Lecture on Storage Solutions for High Availability and Reliability

Whonnock 10: The Ultimate High Availability Server

Introduction

  • Fast and reliable storage is crucial for video production teams.
  • Main editing server, Whonnock, has served well but a single minute of downtime now costs over $50 in payroll.
  • Solution: Redundancy.
    • Drives are redundant, but they all sit in one single server.
    • New server: Whonnock 10 (high availability).

Hardware Components

  • Supermicro Grand Twin A+ Server AS-2115GT-HNTR
    • 2U, containing four independent computers.
    • Independent motherboard, 384GB memory, AMD EPYC Genoa processor (64 cores), dual M.2 slots for boot drives, six PCIe Gen 5 NVMe slots.
    • 200 gigabit ConnectX 6 NICs for network redundancy.
    • 2200-watt power supplies (80 plus titanium).

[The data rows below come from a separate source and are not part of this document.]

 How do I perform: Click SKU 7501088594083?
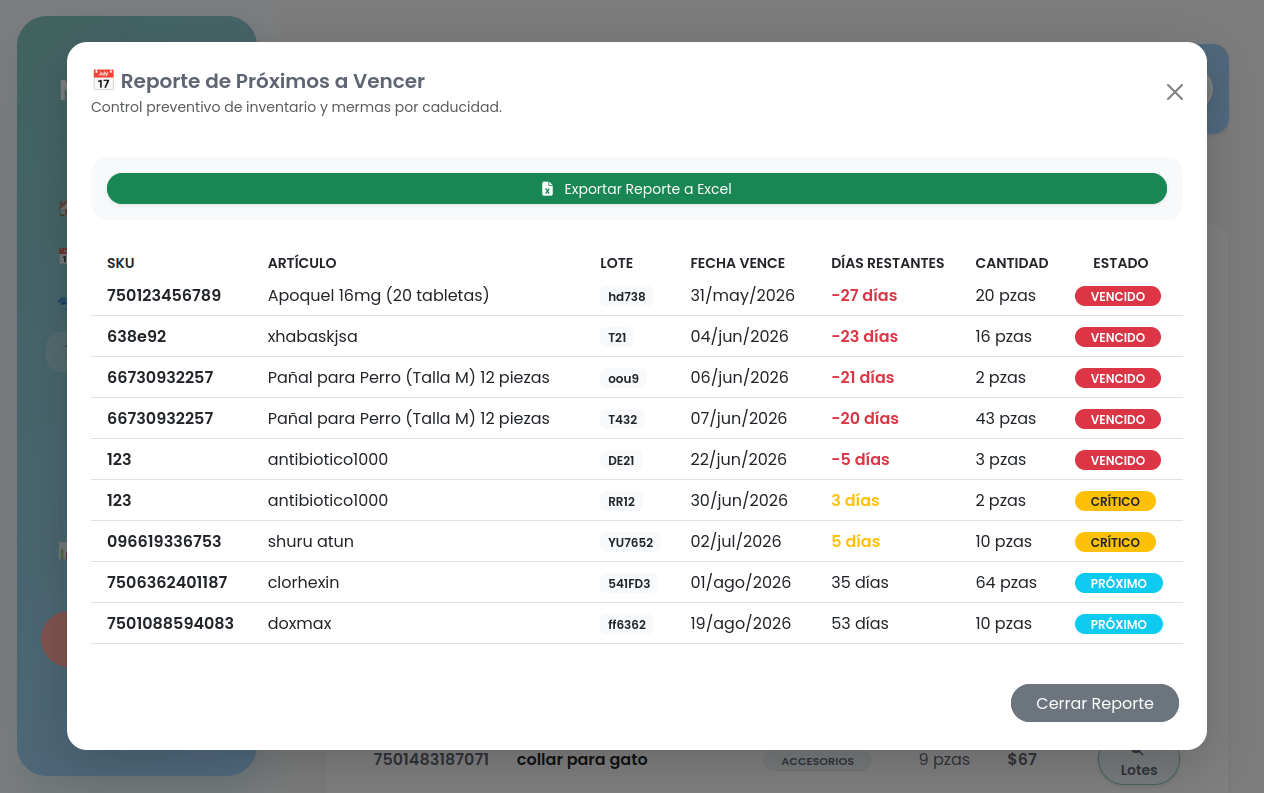(x=171, y=624)
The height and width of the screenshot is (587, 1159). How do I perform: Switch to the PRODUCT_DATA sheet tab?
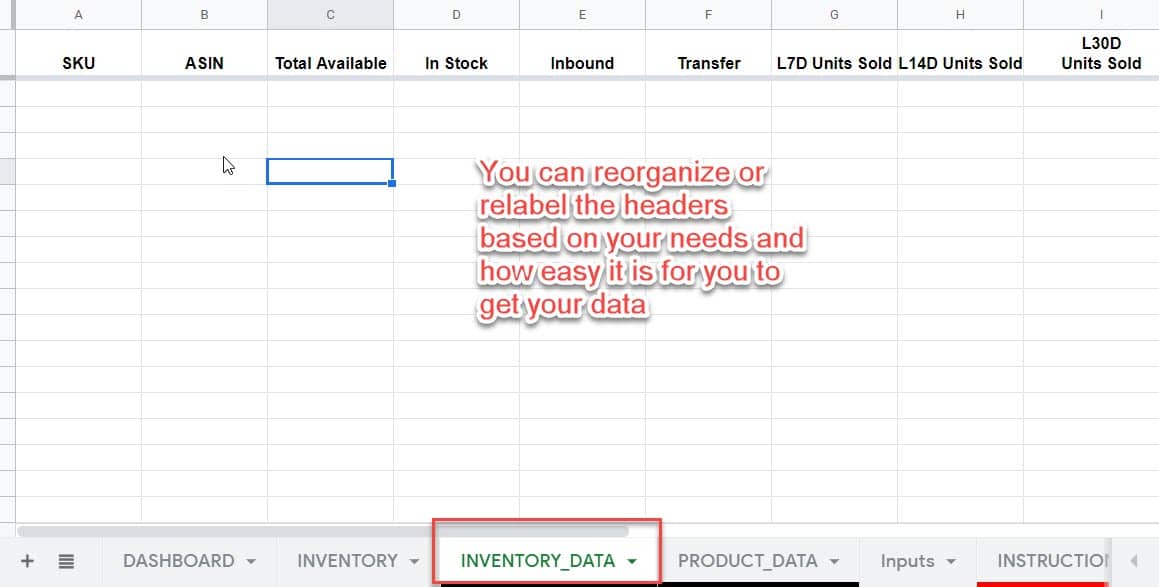[x=748, y=561]
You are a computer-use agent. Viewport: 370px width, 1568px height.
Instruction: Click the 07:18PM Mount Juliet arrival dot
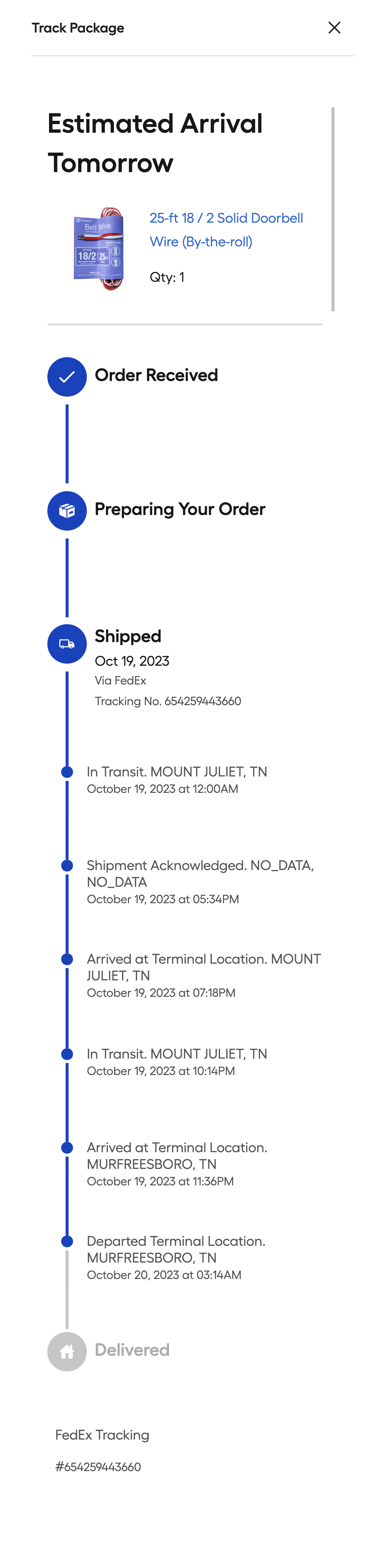(67, 959)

High Availability Configuration

  • Redundant NVMe first file system (Weka).
    • Can sustain two entire server dropouts without interruption.
    • Moved entire team onto it for real-world test during workday.
  • Redundant switches for network connectivity.
    • Limitation: switch failure – ideally need two single port NICs.
    • Overall system designed to continue operation even if one NIC fails.

Software Configuration

  • Weka File System
    • System setup with compute, drive, and front-end cores for task management.
    • Dynamically assigns cores for different tasks (e.g., parity calculation, inter-cluster communication).
  • Potential to run additional services like Proxmox and high-availability Plex server.
  • Boot drives: Sabrent 512GB Gen 3 rocket drives (reliable enough for OS boot).
  • Storage drives: Kioxia CD6 Gen4 NVMe drives (future plan for 4x 15TB drives per node).

Deployment and Testing

  • Servers and network setup led to real-world testing to ensure seamless operation.
  • System handled unplugging of a server without impacting video editing work.
  • Analysis and AI integration for media asset management
    • Detects objects, faces, and scenes for searchability.

Key Points

  • Weka file system optimized for low latency and high throughput.
  • Nvidia SN3700 switch used for network connectivity.
  • Achieved 70GB/s read performance and 4 million read IOPS.
  • AI-driven media asset management from axel.ai provides powerful search capabilities.
  • Proxy generation to avoid huge latency when dealing with large original clips.

Summary

  • Whonnock 10 provides major improvements in high availability and redundancy for video editing workloads.
  • Redundant hardware and software setups minimize downtime.
  • Future potential for even more advanced configurations and AI-driven features for media management.

Conclusion

  • Overall significant upgrade from the single machine setup.
  • Provides a reliable, fast, and redundantly protected server environment for the video team.
  • Emphasis on real-world testing and practical benefits of high availability systems.